Multiuser JupyterHUB integrated with IAM and RUCIO

ID CMS001
Goal Demonstrate a typical end to end interactive analysis on NanoAOD at CMS reading from datalake and storing back results.
Workflow
Requirements Input dataset from opendata, if possible with embargoed CMS data
People Diego Ciangottini
WP 2
Success The user is able to run the analysis on the notebook and seamlessly store output back to the data-lake
Things to test IAM token storage authN, different input QoS
Impact Demonstrate the capability to integrate CMS analysis facilities with the ESCAPE data-lake

Submission to htcondor batch system through the same IAM token authN/Z

ID CMS002
Goal Demonstrate the capability to access data from ESCAPE Data-lake through CMS analysis jobs running on a HTCondor cluster and using IAM token for the whole chai of authN.Z.
Workflow
Requirements data accessible via IAM Token, even better if "embargoed"
People D Ciangottini
WP 2
Success A user submit a job to an HTCondor cluster authenticating via IAM token and then ask for the delegation of its identity/capabilities to the jobs, that, in turn, make use of the access_token provided to read data from the lake
Things to test IAM token authN/Z for both HTCondor and RSEs
Impact

Interactive extension toward batch systems with Dask

ID CMS003
Goal Put together tests of CMS001 and CMS002 through the inclusion of a dynamic scale out toward batch resources for interactive analysis.

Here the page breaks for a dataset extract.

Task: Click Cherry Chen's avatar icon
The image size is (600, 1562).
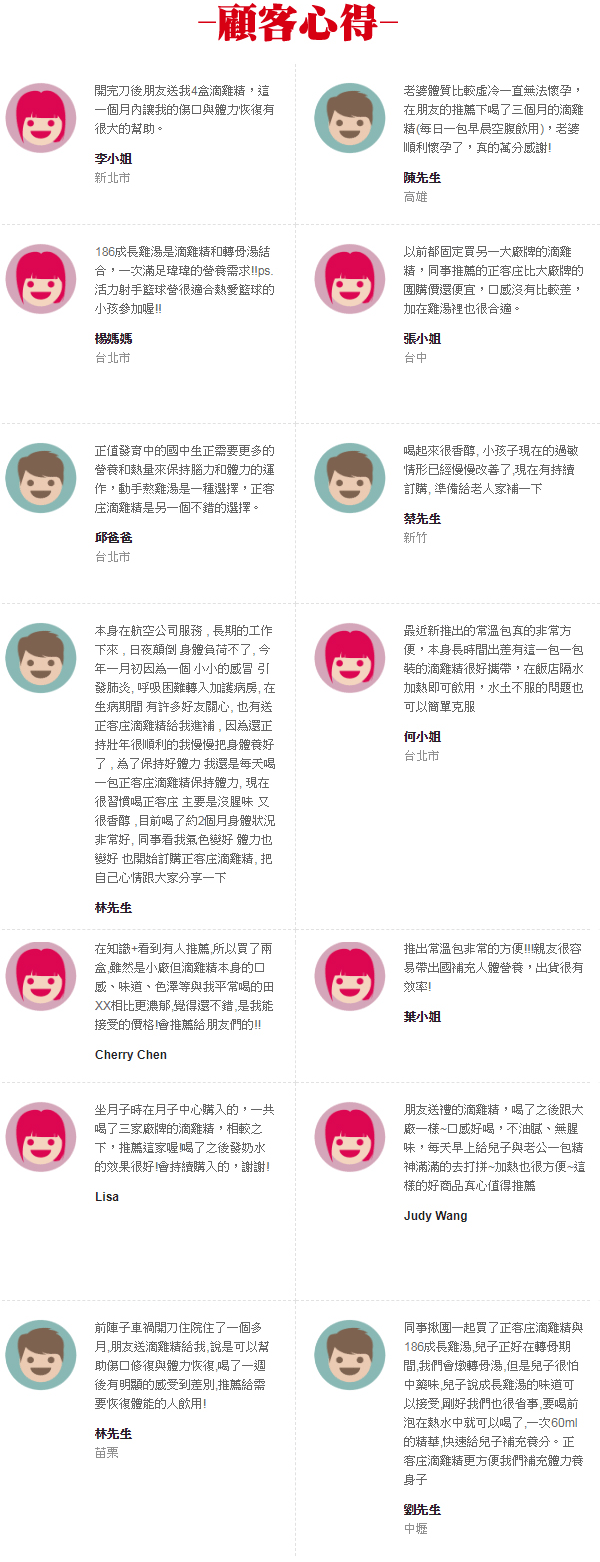Action: (41, 977)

This test will use Dask to distribute the payloads from the notebooks
Workflow
Requirements
People D Ciangottini
WP 2/5
Success the user analysis completes without issue in a distributed Dask environment
Things to test End to end delegation of IAM token to access data on data-lake
Impact

Managing XCaches

ID CMS004
Goal Access to data through a dedicated XCache instance during exercises CMS001,002,005
Workflow
Requirements XCache instance at CNAF
People
WP 2
Success CMS001,002,005 succeed with input data from cache
Things to test seamless read from XCache
Impact

HPC integration in CMS

ID CMS005
Goal Replicate the user experience of CMS001 and CMS002 on CINECA HPC resources
Workflow Leveraging SLURM instead of HTCondor
Requirements same as CMS001 and CMS002
People
WP 2
Success User can ran both batch and interactive CMS analysis extending towards HPC resources
Things to test
Impact

Managing embargoed data with tokens in RUCIO

ID CMS005
Goal Managing embargoed data with IAM tokens in RUCIO
Workflow
Requirements
People D Ciangottini
WP 2
Success User can access and register data on an RSE using its IAM token
Things to test embargoed data through token
Impact Heavly impact on the results of CMS002